GET /users/1?active=true HTTP/1.1
Host: api.ninefive.com
User-Agent: Mozilla/5.0 (Macintosh; Intel Mac OS X 10_15_7)
Accept: text/html,application/json
Accept-Language: en-US,en;q=0.9
Accept-Encoding: gzip, deflate, br
Connection: keep-alive

this travels over the encrypted tcp connection to the server.

server processing

on the other side, the server:

  1. receives and decrypts the request
  2. parses the http headers
  3. routes /users/1 to the appropriate handler
  4. checks authentication/authorization
  5. queries the database for user 1 where active=true
  6. serializes the result (probably to json)
  7. constructs an http response
HTTP/1.1 200 OK
Content-Type: application/json
Content-Length: 157
Cache-Control: max-age=300

{
  "id": 1,
  "name": "marouane",
  "active": true,
  "email": "boufaroujmarouan@gmail.com"
}

browser rendering

the browser receives this response and:

  1. parses the http headers (content-type tells it this is json)
  2. decompresses the body if it was gzip-encoded
  3. if it's html, parses it into a dom tree
  4. discovers referenced resources (css, javascript, images)
  5. makes additional requests for those resources (going through this entire process again for each one)
  6. applies css styling
  7. executes javascript
  8. paints pixels to your screen

the #profile fragment from our original url? that only matters now, at the very end. the browser scrolls to the element with id="profile" after rendering.

the reality check

all of this - dns lookup, tcp handshake, tls negotiation, http request, server processing, http response, parsing, rendering - happens in milliseconds.
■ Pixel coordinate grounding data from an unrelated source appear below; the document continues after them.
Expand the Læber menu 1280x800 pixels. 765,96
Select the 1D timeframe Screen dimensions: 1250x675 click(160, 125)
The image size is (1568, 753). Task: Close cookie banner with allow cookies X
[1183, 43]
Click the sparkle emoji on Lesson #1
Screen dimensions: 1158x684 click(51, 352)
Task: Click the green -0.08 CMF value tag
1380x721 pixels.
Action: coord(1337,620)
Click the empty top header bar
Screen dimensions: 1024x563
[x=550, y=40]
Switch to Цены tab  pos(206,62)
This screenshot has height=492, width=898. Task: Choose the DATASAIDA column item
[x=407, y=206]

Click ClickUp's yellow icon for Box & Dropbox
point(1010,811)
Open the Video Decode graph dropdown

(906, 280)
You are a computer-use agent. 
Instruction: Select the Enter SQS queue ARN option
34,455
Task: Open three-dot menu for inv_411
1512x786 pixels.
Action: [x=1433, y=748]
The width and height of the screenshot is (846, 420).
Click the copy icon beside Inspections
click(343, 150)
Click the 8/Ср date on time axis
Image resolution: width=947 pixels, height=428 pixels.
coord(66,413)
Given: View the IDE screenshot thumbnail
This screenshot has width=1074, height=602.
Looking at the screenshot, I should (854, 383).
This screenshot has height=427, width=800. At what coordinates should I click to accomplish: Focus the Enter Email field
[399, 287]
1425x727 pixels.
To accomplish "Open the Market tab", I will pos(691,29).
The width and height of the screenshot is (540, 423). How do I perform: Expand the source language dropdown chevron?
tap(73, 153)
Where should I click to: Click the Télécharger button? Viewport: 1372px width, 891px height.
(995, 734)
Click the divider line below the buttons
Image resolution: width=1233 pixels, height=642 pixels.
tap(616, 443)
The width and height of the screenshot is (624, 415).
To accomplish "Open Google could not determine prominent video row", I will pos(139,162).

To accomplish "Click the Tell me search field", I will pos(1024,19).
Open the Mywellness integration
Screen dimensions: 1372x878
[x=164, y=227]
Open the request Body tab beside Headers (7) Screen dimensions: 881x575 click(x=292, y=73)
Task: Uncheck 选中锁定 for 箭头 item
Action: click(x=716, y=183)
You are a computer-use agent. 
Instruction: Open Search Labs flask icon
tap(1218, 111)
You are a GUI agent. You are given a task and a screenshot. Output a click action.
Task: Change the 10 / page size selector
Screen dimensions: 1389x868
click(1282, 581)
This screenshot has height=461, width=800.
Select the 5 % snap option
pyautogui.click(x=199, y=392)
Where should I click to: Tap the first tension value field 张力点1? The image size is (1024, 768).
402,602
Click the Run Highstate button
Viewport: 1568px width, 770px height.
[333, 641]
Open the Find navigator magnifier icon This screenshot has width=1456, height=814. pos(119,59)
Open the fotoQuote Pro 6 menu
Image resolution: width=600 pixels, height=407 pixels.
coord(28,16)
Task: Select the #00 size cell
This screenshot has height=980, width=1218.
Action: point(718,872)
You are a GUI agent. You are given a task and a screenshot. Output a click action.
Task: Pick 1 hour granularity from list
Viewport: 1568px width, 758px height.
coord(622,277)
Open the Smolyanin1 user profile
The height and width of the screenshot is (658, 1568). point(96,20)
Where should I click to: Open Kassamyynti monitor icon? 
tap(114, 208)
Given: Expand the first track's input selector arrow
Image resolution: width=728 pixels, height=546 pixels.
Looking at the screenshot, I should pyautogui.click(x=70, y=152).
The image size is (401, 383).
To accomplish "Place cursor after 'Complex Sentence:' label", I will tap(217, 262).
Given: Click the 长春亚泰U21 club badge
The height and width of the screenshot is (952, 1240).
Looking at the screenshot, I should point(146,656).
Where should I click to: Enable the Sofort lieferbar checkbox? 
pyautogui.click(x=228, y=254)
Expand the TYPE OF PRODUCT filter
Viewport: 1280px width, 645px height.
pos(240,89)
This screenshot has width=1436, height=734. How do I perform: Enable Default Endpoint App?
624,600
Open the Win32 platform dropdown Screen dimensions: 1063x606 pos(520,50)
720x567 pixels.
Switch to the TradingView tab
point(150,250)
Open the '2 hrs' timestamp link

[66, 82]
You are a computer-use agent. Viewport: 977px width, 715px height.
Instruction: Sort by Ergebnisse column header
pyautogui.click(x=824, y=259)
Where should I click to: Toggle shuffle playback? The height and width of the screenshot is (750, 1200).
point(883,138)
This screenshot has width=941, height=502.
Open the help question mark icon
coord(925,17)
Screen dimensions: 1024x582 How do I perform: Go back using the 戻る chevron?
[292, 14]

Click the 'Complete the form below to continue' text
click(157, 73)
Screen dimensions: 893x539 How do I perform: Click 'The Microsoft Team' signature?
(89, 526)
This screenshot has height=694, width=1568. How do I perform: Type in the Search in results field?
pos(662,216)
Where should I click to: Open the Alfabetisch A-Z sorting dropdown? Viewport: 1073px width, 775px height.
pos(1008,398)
next time you type a url and hit enter, you'll know there's an entire choreographed dance happening behind that loading spinner. and maybe you'll appreciate why "the internet is slow" when you're on a bad connection - every one of those round trips adds latency.


this is a simplified version of a complex process. i intentionally skipped details about http/2 multiplexing, dns over https, cdn routing, load balancing, and about a dozen other topics that would turn this into a book. the goal was understanding the main flow, not documenting every possible edge case.